* Stored items
----------
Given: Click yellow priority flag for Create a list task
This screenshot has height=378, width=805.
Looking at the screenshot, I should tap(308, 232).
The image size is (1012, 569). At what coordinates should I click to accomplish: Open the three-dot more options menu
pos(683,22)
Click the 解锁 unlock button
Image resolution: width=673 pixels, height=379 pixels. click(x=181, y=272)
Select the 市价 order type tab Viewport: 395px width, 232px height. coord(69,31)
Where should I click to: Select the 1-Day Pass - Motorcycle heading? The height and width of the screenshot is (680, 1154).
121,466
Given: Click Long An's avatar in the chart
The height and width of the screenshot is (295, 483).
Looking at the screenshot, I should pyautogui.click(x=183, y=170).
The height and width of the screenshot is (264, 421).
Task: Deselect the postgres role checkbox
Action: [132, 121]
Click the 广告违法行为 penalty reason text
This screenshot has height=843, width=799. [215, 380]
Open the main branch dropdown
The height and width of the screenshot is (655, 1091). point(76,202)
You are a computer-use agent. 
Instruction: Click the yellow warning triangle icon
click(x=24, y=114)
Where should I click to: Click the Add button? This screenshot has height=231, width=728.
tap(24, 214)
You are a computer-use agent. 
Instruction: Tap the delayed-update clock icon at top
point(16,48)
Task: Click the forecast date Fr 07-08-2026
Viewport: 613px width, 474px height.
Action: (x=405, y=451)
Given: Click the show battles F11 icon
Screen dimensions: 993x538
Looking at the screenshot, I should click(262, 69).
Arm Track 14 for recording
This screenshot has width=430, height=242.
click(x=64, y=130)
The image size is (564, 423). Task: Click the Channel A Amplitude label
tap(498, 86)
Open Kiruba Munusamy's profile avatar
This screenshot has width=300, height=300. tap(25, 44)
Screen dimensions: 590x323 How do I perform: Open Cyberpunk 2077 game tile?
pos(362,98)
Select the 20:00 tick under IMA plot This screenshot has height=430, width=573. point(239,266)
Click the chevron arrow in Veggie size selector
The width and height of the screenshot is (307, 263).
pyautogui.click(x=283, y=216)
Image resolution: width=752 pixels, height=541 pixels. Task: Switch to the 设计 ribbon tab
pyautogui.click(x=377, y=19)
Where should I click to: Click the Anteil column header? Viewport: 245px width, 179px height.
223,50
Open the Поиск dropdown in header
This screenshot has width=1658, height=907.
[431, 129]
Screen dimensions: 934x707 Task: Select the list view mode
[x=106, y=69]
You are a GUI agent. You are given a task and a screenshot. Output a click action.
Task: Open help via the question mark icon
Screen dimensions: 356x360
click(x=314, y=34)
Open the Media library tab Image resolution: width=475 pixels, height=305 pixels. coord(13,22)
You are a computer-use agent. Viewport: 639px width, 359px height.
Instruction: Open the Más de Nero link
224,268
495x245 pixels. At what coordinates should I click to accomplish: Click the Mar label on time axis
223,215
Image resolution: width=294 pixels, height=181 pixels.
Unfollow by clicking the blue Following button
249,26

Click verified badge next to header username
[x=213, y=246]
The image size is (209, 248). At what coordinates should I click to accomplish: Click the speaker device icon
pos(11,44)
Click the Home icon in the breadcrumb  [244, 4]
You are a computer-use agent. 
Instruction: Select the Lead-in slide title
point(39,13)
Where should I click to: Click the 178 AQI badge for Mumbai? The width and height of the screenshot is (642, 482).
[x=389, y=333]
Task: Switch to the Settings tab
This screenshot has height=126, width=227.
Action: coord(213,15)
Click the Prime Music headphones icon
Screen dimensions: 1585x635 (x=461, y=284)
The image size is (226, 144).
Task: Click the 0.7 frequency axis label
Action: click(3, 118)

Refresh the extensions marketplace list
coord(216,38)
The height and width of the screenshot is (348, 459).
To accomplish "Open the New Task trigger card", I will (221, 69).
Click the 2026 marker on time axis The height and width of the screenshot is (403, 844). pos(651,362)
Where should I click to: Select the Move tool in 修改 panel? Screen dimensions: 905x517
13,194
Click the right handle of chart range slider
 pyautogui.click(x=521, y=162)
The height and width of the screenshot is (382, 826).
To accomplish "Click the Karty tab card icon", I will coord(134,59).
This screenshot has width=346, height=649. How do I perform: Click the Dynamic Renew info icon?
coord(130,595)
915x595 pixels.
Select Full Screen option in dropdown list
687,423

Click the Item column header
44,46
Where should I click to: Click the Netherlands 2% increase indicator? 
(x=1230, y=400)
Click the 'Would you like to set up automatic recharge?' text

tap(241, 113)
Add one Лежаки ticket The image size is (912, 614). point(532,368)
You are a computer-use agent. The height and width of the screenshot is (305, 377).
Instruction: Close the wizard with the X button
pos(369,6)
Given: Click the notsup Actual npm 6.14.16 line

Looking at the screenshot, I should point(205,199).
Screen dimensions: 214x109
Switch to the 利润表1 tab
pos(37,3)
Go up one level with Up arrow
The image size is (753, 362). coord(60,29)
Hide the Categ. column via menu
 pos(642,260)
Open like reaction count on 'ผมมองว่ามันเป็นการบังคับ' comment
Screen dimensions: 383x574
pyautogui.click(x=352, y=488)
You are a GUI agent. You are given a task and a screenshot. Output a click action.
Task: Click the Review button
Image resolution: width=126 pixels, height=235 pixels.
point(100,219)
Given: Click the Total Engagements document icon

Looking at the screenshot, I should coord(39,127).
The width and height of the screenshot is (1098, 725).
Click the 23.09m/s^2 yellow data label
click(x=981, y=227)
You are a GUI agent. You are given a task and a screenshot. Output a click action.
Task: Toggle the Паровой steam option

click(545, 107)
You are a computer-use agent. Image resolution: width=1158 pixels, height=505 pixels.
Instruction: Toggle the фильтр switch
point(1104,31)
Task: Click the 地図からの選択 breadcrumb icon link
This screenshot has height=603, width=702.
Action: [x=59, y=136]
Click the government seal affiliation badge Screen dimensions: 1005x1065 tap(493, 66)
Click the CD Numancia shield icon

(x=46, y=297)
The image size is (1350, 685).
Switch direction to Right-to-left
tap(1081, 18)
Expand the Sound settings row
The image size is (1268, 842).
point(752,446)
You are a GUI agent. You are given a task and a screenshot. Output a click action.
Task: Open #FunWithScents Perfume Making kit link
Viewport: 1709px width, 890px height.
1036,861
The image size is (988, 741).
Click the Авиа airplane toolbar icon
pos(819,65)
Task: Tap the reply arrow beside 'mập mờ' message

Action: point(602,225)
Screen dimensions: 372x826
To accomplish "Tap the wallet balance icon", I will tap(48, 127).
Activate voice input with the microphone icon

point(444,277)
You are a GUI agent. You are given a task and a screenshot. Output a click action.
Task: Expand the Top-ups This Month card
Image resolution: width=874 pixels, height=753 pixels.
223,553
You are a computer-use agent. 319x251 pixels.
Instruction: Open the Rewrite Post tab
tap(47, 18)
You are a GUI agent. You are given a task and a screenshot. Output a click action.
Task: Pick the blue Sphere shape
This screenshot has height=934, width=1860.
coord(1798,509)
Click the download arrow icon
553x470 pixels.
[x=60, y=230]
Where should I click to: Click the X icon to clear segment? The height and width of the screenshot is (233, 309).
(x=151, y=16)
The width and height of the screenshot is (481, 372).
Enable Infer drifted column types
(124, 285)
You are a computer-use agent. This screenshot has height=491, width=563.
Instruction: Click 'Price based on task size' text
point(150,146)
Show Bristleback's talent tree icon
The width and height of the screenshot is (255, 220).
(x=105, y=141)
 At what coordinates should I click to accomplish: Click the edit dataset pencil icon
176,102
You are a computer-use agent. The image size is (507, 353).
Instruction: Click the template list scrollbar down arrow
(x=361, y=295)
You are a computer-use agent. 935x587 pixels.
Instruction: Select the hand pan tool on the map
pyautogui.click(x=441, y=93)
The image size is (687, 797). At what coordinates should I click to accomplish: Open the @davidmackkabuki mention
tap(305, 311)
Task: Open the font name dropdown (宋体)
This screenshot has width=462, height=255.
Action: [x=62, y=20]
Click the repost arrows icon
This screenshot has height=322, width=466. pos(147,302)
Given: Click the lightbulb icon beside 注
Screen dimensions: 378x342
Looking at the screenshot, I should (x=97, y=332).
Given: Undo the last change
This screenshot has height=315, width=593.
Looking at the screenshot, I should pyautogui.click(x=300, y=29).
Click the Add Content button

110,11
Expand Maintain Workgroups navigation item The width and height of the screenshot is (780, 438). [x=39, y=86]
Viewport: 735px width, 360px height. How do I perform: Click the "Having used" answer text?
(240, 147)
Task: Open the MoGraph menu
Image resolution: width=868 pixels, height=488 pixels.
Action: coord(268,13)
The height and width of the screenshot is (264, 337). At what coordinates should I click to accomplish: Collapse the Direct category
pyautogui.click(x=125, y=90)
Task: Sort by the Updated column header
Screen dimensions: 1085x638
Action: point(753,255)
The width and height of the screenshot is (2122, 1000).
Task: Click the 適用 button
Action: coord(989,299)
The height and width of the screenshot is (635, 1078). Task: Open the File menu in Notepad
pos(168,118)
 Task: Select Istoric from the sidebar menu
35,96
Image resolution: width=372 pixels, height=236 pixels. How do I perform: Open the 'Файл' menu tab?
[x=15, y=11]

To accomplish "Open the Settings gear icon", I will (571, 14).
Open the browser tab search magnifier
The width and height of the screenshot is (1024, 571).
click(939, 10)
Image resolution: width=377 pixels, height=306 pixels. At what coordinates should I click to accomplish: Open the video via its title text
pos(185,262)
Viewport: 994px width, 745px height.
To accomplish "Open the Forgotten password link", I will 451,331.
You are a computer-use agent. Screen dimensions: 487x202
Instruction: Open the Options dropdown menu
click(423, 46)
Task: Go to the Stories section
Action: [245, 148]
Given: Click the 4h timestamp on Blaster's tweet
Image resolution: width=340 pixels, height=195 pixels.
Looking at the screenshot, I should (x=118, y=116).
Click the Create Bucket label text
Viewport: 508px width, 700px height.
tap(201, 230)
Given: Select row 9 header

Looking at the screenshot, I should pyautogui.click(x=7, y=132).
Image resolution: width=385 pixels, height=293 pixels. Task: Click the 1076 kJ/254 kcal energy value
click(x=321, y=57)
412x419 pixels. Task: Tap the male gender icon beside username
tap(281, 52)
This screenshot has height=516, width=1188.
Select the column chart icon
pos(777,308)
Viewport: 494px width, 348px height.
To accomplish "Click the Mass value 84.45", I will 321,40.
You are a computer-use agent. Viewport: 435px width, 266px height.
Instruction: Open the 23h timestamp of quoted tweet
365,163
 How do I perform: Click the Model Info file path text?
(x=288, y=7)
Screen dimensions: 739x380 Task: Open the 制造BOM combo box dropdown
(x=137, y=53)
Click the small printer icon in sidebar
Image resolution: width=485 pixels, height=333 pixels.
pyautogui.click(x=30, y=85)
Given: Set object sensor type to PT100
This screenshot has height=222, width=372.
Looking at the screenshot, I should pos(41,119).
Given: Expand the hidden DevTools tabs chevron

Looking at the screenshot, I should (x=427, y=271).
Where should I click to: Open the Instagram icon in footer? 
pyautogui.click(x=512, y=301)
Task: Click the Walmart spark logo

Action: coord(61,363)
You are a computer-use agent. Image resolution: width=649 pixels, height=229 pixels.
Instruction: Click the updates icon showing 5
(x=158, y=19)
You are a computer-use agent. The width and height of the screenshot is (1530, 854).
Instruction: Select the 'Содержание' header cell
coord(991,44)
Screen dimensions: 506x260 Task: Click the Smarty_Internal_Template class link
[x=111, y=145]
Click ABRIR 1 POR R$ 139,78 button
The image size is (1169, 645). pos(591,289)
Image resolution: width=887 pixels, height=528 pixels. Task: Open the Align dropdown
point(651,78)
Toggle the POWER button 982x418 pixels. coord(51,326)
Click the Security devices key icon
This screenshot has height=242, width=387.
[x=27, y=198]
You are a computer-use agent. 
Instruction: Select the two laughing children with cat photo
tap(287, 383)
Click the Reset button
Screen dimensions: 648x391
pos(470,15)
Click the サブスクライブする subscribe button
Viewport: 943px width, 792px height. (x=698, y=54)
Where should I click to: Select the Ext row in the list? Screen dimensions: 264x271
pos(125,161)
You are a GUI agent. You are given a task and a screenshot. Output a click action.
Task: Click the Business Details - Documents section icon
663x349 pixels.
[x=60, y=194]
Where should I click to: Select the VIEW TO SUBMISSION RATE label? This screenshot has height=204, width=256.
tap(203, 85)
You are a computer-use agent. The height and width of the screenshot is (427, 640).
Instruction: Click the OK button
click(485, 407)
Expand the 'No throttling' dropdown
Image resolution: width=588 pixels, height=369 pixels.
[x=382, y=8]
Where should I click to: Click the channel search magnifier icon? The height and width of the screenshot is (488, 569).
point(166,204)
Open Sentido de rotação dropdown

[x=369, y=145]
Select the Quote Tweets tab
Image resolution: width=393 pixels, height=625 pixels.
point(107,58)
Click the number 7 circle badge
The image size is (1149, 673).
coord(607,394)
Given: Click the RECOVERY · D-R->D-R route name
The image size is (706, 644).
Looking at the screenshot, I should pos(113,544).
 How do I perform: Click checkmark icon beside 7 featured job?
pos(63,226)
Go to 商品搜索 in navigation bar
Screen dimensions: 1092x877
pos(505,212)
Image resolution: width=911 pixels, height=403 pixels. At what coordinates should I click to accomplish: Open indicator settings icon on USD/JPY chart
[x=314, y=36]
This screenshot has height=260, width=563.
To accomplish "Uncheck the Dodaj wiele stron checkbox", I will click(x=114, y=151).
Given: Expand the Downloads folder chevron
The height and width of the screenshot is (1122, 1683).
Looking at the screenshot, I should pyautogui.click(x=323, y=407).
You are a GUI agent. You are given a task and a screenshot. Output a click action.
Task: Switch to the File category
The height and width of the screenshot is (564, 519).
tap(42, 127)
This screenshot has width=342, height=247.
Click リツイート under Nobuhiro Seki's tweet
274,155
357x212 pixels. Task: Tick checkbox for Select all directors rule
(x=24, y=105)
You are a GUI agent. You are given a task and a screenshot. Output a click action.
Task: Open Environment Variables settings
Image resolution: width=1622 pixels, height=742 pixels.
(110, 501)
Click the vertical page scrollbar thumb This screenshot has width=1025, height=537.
----------
* PROBLEM DETAILS
Tell how many lines of the data above hold the string "breadcrumb". Give only the number.

* SOLUTION FOR THIS EXERCISE
2